Molto meno conosciuta è invece l’incidenza che la distribuzione del veleno sugli animali selvatici. Grani all’arsenico, come i “tradizionali” strumenti di morte per gli animali domestici, causano altrettante sofferenze, spesso letali, ad uccelli, volpi, piccoli mustelidi ed altri animali ancora. Basti considerare che tra le cause di estinzione o minaccia di molte specie, il veleno occupa una posizione di primo piano. Gli avvoltoi, ad esempio, si sono estinti in numerose aree del nostro paese a causa della distribuzione del veleno.

Come si affronta l’emergenza?. Tranne divieti ricavati a margine di talune disposizioni di legge, l’Italia non ha una legislazione di settore per un problema che ogni giorno miete vittime.
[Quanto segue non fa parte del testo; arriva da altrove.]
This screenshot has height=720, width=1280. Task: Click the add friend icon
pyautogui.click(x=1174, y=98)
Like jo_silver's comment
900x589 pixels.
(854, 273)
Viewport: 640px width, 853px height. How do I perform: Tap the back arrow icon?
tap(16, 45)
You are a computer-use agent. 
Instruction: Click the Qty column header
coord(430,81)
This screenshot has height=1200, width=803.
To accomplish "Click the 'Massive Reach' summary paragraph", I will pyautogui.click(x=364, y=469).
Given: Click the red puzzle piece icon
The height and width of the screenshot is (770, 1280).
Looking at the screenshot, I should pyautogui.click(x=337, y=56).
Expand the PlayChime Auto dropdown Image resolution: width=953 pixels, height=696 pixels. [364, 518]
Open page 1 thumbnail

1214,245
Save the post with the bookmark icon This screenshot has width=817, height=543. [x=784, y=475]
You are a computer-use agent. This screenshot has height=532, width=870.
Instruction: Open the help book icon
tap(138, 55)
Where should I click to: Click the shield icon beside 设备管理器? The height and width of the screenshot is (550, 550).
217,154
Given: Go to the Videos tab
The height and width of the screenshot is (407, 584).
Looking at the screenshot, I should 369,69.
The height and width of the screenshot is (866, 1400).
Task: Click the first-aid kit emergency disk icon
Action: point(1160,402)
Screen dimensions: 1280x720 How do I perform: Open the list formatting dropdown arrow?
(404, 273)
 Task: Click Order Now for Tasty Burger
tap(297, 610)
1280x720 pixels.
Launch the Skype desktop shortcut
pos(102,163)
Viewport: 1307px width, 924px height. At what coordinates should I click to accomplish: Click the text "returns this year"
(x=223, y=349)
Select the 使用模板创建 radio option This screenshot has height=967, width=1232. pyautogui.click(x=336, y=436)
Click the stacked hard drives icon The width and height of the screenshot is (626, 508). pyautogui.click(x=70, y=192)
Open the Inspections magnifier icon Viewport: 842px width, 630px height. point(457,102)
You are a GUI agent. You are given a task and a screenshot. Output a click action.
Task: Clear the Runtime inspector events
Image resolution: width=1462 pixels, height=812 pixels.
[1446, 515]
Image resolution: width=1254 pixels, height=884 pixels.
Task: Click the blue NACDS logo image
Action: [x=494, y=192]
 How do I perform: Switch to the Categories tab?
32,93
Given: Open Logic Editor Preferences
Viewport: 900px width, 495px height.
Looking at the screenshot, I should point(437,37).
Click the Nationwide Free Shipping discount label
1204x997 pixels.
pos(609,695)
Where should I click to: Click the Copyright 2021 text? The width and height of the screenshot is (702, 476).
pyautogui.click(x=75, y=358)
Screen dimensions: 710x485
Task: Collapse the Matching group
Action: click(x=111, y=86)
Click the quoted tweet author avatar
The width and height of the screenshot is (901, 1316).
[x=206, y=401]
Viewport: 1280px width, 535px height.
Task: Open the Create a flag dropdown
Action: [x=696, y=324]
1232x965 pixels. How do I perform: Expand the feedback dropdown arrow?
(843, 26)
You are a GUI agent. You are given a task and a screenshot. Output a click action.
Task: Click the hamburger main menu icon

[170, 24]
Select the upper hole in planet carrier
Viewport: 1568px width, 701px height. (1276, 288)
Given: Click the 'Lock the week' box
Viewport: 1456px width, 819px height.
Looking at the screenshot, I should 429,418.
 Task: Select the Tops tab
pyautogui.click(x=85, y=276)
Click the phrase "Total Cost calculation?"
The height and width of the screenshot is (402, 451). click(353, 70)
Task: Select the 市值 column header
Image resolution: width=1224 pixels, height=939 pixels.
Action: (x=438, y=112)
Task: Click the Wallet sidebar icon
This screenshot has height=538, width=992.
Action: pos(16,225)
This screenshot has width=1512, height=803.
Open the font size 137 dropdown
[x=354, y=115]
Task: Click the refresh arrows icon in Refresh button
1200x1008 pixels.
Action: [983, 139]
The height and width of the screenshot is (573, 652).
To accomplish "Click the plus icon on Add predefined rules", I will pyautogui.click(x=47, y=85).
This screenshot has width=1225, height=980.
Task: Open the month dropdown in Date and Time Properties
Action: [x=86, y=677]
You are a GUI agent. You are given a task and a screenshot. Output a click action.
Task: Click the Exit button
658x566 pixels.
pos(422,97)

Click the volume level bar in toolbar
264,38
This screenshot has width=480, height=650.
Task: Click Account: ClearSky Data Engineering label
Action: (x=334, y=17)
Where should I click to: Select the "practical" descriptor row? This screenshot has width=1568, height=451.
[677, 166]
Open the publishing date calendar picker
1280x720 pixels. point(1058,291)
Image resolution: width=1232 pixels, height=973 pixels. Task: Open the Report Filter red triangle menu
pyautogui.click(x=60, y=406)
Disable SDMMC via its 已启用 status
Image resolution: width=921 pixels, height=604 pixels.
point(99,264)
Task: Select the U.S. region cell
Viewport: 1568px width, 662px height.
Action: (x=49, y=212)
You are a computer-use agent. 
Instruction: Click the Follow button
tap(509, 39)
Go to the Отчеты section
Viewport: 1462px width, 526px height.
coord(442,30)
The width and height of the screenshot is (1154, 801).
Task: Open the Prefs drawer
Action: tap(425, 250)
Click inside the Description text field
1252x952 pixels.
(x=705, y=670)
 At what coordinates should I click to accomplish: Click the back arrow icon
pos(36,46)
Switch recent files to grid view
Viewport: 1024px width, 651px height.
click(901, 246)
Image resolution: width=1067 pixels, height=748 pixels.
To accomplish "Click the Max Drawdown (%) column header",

Prova ne sia che il Ministero della Salute continua a reiterare un’Ordinanza (cosiddetta antiveleno) con carattere di “urgenza”. Questo, però, farebbe presupporre un intervento eccezionale per un problema che, qualora perdurante, dovrebbe  poi essere sostituito da una legge. In Italia, però, il problema perdura ma la legge non arriva. Solo un provvedimento di tal genere potrebbe, ad esempio, prevedere sanzioni penali e strumenti investigativi adeguati.

L’Ordinanza del Ministero, comunque, fornisce un protocollo d’intervento nel caso vengano trovati i famigerati bocconi avvelenati; un provvedimento che coinvolge anche i Veterinari liberi professionisti. Vi è poi l’obbligo di bonifica e segnalazione del’area avvelenata; compiti, questi ultimi, affidati ai Comuni.

L’ultimo caso del quale si ha notizia, arriva dalla provincia di Frosinone. Le indagini sono indirizzate nel mondo della caccia e dei raccoglitori di tartufi. Il fatto che preoccupa è l’estrema vicinanza alla città (i veleni più diffusamente utilizzati possono essere molto pericolosi anche per l’uomo) oltre che il quantitativo utilizzato. Non qualche polpettina intrisa di veleno (fatto già grave e potenzialmente letale) ma ben cinque chili di carne sistemata all’interno di sei diverse vaschette in polistirolo.